The key to my single-measurement RAIM approach begins with a fundamental departure from the classical matrix factorization (QR=H) originally proposed for parity.  I’ll note here that, unless all data vector components are independent with equal variance, that original (QR=H) factorization will produce state estimates that won’t agree with Kalman.  Immediately we have all the motivation we need for a better approach.  I use the condition

aaaaaaaap1flyeaaaap1flye aaa aaaaaaaaaa QR=UH

where U is the inverse square root of the measurement covariance matrix.  At this point we exploit the definition of a priori state estimates as perceived characterizations of actual state immediately before a measurement — thus the perceived error state is by definition a null vector.  That provides a set of N equations in N unknowns to combine with each individual scalar measurement, where N is 4 (for the usual three unknowns in space and one in time) or 3 (when across-satellite differences produce three unknowns in space only).

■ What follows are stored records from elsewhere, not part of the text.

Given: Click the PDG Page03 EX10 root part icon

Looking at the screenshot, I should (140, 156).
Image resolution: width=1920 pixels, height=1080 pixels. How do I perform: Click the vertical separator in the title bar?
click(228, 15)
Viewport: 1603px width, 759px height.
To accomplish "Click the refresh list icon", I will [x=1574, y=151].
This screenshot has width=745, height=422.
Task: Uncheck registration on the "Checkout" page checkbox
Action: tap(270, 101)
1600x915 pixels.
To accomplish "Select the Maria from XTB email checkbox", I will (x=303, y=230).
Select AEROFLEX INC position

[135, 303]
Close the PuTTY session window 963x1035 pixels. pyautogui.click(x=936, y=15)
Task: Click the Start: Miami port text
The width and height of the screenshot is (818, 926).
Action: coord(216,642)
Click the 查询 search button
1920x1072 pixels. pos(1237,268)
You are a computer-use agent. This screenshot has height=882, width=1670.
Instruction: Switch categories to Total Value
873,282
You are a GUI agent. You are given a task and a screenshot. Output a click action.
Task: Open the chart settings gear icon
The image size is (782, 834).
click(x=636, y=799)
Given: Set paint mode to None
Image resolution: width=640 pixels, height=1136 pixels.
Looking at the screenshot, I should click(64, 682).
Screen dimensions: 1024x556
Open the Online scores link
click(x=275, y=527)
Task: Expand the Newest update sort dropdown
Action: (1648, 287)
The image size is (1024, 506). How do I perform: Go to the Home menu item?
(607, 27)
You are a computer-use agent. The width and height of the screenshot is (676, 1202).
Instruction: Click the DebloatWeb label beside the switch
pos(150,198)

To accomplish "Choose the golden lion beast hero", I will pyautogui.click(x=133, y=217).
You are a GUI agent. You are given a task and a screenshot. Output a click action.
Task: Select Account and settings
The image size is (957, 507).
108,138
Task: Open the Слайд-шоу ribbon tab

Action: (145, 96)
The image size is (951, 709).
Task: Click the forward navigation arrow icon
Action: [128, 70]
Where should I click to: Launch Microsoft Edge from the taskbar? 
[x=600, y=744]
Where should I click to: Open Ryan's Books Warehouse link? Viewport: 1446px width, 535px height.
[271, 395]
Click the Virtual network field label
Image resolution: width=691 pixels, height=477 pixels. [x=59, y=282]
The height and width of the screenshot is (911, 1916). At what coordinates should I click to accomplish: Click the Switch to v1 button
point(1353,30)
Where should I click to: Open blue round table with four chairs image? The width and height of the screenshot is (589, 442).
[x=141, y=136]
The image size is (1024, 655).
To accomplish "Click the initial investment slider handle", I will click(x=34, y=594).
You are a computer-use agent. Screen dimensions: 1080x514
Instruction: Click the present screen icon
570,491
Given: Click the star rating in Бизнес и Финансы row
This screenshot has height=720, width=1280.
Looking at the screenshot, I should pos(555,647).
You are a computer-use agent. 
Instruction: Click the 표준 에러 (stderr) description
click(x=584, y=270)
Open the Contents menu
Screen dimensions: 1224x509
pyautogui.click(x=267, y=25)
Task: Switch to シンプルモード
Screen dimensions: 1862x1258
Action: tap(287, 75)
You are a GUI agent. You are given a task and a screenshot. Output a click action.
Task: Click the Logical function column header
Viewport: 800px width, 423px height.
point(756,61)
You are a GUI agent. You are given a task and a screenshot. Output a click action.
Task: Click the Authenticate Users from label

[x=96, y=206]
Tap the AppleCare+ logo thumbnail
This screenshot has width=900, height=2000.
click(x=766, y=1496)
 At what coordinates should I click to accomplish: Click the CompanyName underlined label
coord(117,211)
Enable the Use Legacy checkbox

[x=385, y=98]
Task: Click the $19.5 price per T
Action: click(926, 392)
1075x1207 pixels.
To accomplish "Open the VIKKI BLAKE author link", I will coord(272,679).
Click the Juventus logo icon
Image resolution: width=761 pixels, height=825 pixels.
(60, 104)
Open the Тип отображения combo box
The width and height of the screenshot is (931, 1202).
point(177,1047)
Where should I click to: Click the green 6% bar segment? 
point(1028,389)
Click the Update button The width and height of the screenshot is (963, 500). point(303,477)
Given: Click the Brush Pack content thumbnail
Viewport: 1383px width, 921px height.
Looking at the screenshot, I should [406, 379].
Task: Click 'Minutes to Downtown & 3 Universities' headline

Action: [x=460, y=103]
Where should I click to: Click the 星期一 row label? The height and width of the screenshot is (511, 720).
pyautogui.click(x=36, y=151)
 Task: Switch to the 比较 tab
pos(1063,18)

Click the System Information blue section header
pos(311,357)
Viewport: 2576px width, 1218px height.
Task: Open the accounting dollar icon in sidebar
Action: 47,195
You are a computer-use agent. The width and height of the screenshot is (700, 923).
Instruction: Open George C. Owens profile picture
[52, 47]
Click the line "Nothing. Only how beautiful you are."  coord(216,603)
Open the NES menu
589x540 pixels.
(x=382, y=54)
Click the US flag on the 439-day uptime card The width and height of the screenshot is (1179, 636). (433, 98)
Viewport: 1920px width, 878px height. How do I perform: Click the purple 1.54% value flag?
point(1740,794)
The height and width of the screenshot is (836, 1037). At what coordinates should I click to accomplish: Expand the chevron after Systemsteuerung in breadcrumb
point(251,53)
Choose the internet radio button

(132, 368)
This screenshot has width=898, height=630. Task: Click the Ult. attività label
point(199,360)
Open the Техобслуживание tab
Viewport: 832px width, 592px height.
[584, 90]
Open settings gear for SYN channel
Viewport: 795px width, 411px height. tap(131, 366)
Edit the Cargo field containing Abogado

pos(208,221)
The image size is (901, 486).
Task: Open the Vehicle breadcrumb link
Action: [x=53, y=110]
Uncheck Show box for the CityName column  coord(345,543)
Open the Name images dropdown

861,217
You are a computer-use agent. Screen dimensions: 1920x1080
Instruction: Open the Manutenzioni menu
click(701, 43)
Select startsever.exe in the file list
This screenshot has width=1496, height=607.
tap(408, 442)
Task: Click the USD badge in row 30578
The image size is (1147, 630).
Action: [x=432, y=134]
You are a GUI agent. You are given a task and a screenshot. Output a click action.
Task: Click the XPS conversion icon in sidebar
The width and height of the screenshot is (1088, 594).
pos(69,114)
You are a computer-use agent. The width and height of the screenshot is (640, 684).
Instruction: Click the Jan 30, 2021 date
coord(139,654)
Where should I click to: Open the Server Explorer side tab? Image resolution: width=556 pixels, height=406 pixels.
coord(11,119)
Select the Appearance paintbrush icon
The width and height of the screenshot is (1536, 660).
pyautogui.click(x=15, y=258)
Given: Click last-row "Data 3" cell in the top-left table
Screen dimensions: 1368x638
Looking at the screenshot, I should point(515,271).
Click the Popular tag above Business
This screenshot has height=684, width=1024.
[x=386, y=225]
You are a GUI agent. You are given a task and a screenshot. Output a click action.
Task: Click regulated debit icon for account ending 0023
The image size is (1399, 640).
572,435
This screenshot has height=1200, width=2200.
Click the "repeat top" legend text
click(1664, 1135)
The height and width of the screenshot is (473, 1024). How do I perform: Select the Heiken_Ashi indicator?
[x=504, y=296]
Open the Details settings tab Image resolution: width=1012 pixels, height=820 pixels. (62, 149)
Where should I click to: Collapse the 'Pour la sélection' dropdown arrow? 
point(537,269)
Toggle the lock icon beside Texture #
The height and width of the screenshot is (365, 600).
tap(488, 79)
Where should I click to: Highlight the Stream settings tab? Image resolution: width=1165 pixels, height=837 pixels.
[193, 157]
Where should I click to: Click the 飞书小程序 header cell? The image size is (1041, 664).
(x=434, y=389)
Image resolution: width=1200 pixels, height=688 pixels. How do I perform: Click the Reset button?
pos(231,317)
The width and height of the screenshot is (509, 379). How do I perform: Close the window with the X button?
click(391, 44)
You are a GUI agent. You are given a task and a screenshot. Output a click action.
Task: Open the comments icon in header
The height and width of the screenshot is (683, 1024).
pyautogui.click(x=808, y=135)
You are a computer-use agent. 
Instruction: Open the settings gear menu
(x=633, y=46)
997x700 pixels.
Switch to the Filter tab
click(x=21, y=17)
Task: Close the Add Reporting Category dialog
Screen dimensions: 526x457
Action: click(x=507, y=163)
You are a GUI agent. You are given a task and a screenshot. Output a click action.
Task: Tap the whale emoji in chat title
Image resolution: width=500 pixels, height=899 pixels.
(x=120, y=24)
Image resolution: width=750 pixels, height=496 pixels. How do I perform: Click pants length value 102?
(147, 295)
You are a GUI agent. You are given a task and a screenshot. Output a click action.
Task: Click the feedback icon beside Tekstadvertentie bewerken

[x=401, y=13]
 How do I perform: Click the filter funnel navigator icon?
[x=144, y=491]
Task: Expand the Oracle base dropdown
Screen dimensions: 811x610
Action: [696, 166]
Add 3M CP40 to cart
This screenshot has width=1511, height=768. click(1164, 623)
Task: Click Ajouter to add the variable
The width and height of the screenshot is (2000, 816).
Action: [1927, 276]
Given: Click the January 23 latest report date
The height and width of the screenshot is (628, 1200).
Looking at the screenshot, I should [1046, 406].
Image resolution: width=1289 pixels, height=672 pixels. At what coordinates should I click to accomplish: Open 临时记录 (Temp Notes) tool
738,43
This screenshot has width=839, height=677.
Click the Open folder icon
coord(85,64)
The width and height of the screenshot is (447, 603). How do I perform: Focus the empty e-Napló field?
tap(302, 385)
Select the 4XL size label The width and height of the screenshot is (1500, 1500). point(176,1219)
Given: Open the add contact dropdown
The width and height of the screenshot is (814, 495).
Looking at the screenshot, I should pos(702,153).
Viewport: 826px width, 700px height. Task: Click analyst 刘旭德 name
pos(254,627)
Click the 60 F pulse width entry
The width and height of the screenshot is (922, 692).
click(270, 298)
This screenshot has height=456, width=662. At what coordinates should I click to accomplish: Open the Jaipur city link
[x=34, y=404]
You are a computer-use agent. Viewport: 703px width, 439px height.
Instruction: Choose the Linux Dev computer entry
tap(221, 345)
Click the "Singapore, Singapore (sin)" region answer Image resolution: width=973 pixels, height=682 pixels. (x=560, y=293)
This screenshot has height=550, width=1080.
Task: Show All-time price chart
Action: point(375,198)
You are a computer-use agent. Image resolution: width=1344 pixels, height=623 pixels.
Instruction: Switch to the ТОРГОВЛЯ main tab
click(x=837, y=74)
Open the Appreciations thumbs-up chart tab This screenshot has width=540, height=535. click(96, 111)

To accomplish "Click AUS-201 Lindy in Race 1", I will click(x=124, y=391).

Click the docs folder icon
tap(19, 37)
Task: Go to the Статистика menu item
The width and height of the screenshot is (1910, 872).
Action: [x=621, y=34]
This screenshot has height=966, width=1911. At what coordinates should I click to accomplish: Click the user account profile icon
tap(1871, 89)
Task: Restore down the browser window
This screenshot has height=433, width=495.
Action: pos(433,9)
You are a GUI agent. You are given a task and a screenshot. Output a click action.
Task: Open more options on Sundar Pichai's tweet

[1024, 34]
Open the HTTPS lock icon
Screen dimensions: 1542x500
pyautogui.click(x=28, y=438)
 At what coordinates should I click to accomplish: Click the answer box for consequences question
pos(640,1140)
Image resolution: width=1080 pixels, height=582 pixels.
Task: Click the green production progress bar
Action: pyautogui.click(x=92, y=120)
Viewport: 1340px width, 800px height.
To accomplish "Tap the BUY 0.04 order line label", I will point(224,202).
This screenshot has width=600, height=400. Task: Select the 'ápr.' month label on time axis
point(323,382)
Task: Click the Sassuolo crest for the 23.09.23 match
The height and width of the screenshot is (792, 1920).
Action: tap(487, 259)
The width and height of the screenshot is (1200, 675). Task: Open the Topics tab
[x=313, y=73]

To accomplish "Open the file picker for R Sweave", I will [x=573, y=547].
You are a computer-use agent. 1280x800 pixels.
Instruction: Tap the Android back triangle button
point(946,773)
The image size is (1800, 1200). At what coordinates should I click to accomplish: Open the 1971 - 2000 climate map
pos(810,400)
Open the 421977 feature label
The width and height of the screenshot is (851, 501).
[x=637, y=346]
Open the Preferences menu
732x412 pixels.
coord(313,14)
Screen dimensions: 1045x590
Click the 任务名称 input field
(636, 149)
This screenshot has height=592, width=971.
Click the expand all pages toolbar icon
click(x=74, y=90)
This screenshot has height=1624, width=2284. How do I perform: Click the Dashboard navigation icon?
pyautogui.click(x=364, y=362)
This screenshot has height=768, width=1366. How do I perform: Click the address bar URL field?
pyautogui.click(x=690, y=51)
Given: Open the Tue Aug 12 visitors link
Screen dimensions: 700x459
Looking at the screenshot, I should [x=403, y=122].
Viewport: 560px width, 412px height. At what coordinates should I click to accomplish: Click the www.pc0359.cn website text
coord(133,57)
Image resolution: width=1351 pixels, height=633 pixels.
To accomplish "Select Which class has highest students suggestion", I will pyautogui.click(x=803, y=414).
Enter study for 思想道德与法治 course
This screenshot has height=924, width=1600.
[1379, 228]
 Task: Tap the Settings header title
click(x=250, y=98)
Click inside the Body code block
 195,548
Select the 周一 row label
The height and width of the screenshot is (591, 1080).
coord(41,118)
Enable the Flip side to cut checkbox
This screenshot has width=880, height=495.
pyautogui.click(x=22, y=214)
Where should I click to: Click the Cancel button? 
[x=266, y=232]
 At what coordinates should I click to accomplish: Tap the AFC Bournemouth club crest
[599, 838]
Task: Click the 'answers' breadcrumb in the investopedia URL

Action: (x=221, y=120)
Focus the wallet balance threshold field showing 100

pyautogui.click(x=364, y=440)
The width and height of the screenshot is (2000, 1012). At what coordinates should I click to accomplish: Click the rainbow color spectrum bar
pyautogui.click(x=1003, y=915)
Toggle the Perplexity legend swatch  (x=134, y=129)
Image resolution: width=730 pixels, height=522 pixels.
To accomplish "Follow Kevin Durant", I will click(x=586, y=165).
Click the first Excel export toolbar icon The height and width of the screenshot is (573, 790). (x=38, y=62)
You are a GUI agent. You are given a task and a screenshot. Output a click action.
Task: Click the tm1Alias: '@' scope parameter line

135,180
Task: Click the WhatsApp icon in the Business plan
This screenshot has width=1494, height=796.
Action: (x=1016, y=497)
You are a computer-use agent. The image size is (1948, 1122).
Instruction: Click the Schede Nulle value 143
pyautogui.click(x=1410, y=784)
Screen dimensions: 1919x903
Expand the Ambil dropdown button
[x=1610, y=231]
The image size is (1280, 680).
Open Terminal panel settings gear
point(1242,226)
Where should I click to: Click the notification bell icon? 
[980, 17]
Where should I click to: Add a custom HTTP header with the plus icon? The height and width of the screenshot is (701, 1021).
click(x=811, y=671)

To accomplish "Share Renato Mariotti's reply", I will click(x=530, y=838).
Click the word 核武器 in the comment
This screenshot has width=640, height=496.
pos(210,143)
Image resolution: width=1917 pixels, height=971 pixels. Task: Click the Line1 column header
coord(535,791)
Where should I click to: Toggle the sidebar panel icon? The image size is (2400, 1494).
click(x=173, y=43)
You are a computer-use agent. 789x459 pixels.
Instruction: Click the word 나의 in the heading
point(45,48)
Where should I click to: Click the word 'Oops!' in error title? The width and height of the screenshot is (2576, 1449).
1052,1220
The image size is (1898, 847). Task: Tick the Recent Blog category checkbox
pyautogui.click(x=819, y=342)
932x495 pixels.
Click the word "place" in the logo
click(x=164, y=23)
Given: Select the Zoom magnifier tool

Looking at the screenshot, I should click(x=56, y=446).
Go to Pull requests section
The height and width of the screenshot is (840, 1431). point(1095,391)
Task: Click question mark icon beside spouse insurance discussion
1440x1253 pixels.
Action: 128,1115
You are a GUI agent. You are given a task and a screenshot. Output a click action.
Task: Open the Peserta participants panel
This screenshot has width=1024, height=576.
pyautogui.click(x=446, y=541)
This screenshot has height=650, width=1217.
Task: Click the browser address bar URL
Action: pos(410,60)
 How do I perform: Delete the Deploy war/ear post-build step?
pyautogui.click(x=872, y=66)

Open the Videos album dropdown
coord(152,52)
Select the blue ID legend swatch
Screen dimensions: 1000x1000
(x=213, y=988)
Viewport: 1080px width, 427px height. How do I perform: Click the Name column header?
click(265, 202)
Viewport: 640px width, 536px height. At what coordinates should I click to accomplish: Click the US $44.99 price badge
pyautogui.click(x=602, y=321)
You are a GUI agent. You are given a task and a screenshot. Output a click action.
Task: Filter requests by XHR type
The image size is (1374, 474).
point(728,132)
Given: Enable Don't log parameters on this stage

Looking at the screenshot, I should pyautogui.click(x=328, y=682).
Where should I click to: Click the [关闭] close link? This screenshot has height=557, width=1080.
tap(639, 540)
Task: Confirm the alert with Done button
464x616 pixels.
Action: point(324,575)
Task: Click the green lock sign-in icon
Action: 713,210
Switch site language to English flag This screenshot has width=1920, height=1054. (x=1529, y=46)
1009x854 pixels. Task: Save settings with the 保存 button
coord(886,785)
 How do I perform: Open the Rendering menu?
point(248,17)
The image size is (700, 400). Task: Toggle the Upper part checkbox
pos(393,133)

In either case we have N+1 equations in N unknowns which, after factoring as noted above, enables determination of both state solution in agreement with Kalman and the parity scalar in full correspondence to formation of the normalzed dimensionless test statistic already noted.  All further details pertinent to this development, plus extension to the ERAIM formulation, plus further extension to the correlated observations arising from differential operation, are given in the book cited earlier.  It is rigorously shown therein that this single-measurement RAIM is the final stage of the subfilter approach (Young & McGraw reference, previously cited above), carried to the limit.  A clinching argument: Nothing prevents users from having both the classical approach to RAIM and this generalized method.  Nothing has been sacrificed.